* Data listing:
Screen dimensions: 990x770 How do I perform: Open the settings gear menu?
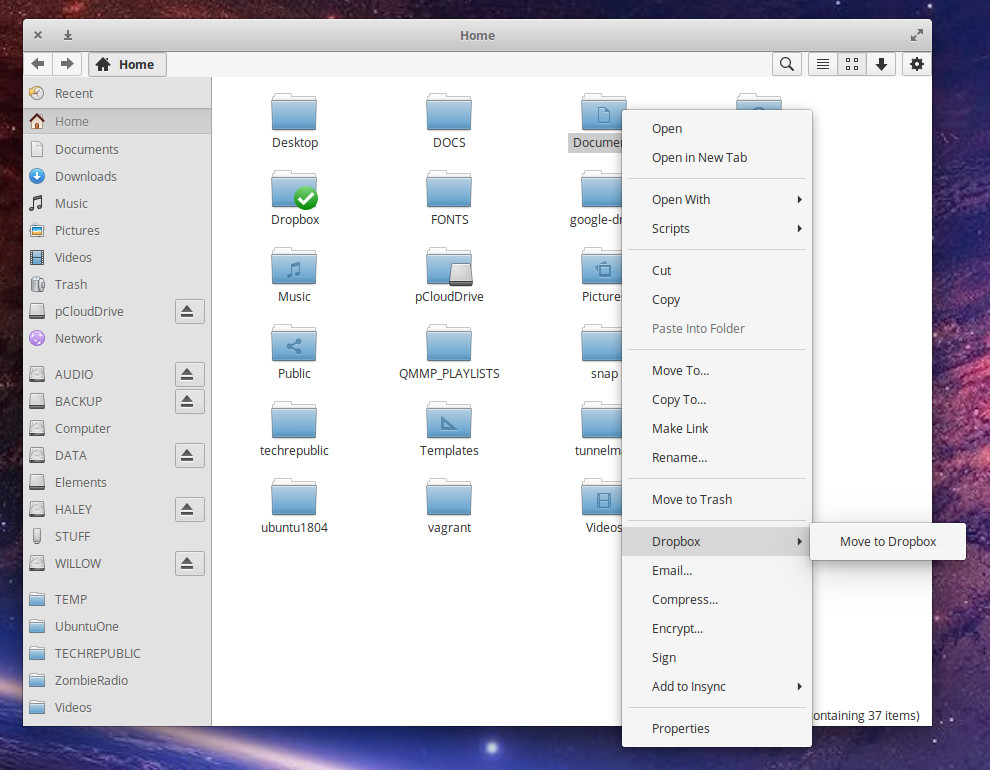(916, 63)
==
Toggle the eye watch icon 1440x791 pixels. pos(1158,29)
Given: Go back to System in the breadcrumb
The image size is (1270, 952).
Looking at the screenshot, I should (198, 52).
--
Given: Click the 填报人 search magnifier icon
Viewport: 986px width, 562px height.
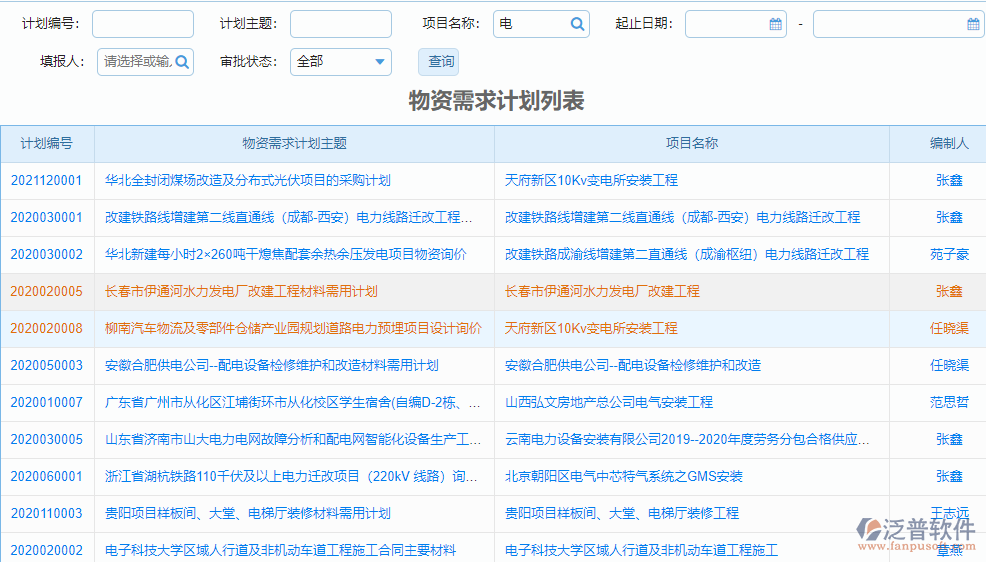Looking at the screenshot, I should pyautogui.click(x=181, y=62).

* Your goal: Say the number of data lines holding "Given", without any other words.

* Exercise answer: 2